So first of all, the first parameter, important parameter is the air to cloth ratio. It measures the velocity of the gas passing through the bag surface that we usually keep below one cubic meter per square meter. And second parameter is the can velocity, that is velocity of the gas, approaching gas from the bottom to the top approaching the free empty space among the bags.

And you can see, that can velocity parameter should be kept below 1.3 for kiln and raw mill and the clinker cooler integrated system and we have to take care to keep below one meter per second on the coal mill and bypass and cement mill. It can be, can be also varies. And the other two parameters are related to the inlet flange gas velocity to optimize distribution inside and the hopper flange velocity that it should be below the five meter per second.

Well, now we will explain how we found to improve the dust emission control and pollution control with our systems. So, we developed two key points. The first one is improving the optimization of the gas distribution inside the back filters and we will see how is possible to do it. And the second point we will see that we realised a special ventory system to optimise and say compress of their system.

So, first point we realize through the CFD simulation what the CFD simulation is the computation of through aerodynamics. So it's the process development inside distribution through 3D modelling and the assistant aided by the computer. And the three main steps, the three main stages which is for the executional, see if the simulation the first one is the three modeling design that means that we have to design in three dimensions the bag filter, the bag house casing, hopper and [xx] want to realize.

Second stage is the Iteration steps. Iteration steps means that we have to repeat and repeat the process distribution particles of gas and dusty gas inside the filters. To understand as you can see by red color, yellow coloring, velocity inside. So to take control about this distribution and then basing on the results that we got from the iteration step to apply modification architecture and modification on the filter.

This is to optimized distribution so that means that our filters are always tailor made design. So, each filter is checked by CFD simulation.

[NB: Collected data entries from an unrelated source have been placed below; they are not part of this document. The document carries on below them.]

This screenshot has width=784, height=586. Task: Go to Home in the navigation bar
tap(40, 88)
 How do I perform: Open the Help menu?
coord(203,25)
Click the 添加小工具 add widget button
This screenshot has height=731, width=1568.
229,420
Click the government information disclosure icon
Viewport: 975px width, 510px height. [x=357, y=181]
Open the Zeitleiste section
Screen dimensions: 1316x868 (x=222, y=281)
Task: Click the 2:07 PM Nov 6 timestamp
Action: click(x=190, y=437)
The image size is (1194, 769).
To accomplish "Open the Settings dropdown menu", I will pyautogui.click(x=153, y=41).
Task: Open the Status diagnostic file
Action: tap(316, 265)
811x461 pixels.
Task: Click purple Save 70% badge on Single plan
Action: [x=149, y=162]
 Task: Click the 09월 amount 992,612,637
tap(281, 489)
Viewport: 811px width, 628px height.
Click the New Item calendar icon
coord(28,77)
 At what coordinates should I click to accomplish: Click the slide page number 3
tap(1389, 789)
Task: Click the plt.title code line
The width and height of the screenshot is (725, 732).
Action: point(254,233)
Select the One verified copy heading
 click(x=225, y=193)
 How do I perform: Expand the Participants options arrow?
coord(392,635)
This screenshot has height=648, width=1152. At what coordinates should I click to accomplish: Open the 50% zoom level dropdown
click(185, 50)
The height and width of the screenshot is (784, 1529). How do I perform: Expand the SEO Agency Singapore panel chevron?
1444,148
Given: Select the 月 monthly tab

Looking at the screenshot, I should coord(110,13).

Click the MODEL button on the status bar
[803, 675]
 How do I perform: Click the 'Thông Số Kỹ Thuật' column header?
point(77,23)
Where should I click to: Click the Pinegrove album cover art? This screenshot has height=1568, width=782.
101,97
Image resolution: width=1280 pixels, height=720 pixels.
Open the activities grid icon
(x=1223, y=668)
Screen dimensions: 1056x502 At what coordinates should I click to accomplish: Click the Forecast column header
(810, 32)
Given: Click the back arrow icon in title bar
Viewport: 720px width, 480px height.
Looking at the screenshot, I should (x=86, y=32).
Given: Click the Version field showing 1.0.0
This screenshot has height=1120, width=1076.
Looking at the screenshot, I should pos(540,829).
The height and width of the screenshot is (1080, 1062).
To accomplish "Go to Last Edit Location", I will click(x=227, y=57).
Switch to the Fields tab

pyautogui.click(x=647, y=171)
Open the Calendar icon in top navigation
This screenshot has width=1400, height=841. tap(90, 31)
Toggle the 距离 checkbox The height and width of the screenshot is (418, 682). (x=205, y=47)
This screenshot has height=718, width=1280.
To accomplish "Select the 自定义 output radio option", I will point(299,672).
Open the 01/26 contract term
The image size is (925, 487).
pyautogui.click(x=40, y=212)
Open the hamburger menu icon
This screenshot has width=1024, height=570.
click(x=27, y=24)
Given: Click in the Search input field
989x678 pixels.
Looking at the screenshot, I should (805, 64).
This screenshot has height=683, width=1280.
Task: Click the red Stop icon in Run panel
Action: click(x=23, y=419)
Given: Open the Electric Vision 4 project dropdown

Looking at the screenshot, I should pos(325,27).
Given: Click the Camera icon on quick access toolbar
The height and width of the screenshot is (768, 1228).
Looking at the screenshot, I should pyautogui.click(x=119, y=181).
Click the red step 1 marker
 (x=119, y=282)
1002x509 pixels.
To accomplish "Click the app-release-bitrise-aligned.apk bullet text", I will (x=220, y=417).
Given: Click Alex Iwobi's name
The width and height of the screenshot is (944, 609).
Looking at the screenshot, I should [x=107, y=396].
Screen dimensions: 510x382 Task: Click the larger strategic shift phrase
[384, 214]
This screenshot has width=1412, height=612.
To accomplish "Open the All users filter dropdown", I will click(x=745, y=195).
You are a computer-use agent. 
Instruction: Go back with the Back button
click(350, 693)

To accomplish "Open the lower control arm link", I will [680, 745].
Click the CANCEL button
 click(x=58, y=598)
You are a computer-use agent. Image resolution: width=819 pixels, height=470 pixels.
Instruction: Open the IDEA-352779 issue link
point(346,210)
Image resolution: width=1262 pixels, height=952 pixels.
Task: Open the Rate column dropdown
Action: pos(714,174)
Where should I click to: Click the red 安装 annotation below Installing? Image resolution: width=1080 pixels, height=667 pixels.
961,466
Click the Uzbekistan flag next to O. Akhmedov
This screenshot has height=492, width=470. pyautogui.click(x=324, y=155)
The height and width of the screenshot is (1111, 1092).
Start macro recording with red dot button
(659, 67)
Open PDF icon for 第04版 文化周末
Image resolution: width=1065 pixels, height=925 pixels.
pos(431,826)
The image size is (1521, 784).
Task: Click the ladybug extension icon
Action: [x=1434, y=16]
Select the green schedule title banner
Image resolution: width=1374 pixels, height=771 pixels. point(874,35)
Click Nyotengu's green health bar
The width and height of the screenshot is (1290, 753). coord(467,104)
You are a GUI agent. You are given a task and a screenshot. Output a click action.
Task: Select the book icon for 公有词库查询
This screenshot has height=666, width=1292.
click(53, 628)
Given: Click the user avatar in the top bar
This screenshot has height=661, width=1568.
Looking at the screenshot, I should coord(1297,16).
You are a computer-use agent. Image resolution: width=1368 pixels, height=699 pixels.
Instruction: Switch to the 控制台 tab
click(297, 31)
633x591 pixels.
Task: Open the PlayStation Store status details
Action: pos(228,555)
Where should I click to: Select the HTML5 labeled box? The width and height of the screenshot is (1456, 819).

Let's go in details about high dust bag filter technology. This is a picture showing our testing control room in our headquarter, Boldrocchi headquarter in Milan. You can see here that we're testing different length of specs starting from six to 12.

We have seen in the last years that many companies bag houses, company suppliers are fabricated and installing bags starting from 6-12 meters, for many reasons. For layout reasons, for dust reasons, etc., but as it's written here we can choose any length. But the importance is not the length that we use, but the importance is how much each bag works during the operation in the cycle, cleaning cycle because you can see that we can install bags 12 meter length. But if the gas is approaching part of these bags, it means that we are not using the full surface.

So, part of this surface is not needed and is useless, so money, cost and dust emission level not controlled as well and finally also compressing their system that is important, in new operation. So, how would it realize the optimization of distribution. The basic design of this filter model for high dust concentration is consisting in the double-feeding of the dusty gas through the bags.

So, the first part of the gas is going from the bottom to the top, as classic technology of the bag house filters and part of this gas is approaching the bags from this side. So as we said it means that part of the gas is approaching the bags on the bottom, so the bottoms of surface is used it and part of the gas is approaching from the sides, so even the upper part of this surface is used it.

We can start now a short movie of the CFD simulation as I shown before. So, you can see the gas approaching inside the bag filter, you can see the different color of that showing the velocity of the gas. And we will see in details, but now you can see that part of the gas is approaching from the bottom to the top, and part is approching by side, and then going out on the same outer flange.

So, this is the half filter section that we have seen. This is the gas inlet, starting, you can see through the buffles installed inside going out to the bottom part. Now here you can see the velocity is lower, and is approaching from the bottom and going up, and here you can see the part of this gas is diverted for side approach. So, the bags are used in the bottom by this part of dusty gas, and part of dusty gas is diverted through some deflectors you can see that we realize, for the side approach.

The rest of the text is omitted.